Arbitrary Code Execution via Maliciously Crafted Model Weights on Hugging Face Hub
Overview
A critical vulnerability exists in the common practice of using Python's `pickle` format for serializing and distributing machine learning models. Attackers can craft a malicious model file (e.g., `pytorch_model.bin`) containing a serialized Python object with embedded arbitrary code. When a developer or MLOps pipeline downloads this model from a public repository like the Hugging Face Hub and loads it using standard functions such as `torch.load()` or `pickle.load()`, the deserialization process executes the attacker's code. This can lead to a complete system compromise, providing the attacker with a reverse shell, stealing credentials, or deploying ransomware within the victim's environment. The attack surface is vast, as thousands of developers and organizations download community-provided models daily. While Hugging Face has implemented model scanning and promotes the safer `safetensors` format, the legacy `pickle` format remains widely used, and scanners can be bypassed. This vulnerability underscores the inherent risks in the AI supply chain, where the trust placed in open-source models can be exploited for remote code execution (RCE). The discovery highlighted the urgent need for a shift to secure-by-default serialization formats across the AI ecosystem.
Affected Systems
Testing Guide
1. **Check File Format**: Identify all models used in your applications. Verify if they are stored as `.bin` or `.pt` files (likely pickle) or `.safetensors`. 2. **Run a Scanner**: Download a known malicious proof-of-concept model from a security researcher's repository (in a safe environment) or use a tool like `picklescan` against your existing model directories: ```bash pip install picklescan picklescan --path /path/to/your/models ``` 3. **Review Code**: Search your codebase for instances of `torch.load` and `pickle.load` to identify potential points of ingress for malicious files.
Mitigation Steps
1. **Prefer SafeTensors**: Exclusively use models distributed in the `.safetensors` format.
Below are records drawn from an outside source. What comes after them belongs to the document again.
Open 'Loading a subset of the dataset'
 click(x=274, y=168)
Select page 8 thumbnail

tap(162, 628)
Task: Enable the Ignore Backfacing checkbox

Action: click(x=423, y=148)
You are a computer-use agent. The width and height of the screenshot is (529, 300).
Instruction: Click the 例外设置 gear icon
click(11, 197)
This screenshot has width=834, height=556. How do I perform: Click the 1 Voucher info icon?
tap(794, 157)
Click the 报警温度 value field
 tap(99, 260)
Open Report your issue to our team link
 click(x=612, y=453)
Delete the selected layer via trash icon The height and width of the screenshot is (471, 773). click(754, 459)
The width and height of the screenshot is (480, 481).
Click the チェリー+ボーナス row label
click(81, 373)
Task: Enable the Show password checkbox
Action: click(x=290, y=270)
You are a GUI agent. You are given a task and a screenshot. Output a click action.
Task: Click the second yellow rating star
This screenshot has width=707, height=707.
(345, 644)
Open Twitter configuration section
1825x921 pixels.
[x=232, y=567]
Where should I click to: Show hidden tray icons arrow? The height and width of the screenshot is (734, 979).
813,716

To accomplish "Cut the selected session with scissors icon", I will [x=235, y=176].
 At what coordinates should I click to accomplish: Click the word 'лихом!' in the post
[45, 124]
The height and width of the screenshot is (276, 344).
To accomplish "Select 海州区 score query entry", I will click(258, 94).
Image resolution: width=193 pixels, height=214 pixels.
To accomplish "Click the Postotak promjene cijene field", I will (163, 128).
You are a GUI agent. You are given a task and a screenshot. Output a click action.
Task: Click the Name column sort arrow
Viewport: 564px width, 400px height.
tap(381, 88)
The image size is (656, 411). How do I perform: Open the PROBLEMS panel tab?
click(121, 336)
This format does not allow for arbitrary code execution. 2. **Scan Models**: Use tools like Hugging Face's built-in malware scanner or third-party tools like `picklescan` to check model files for dangerous opcodes before loading them. 3. **Sandbox Execution**: Load and run models from untrusted sources in a sandboxed, network-isolated environment (e.g., Docker container with limited permissions) to contain any potential malicious activity. 4. **Code Review Loading Process**: Ensure your code does not use `pickle` with data from untrusted sources. If you must use `pickle`, do not load files you have not personally created or verified.
Patch Details
This is a procedural vulnerability. The primary mitigation is migrating to the `safetensors` format, which is supported in recent versions of major frameworks. Hugging Face has also enhanced its on-platform scanning.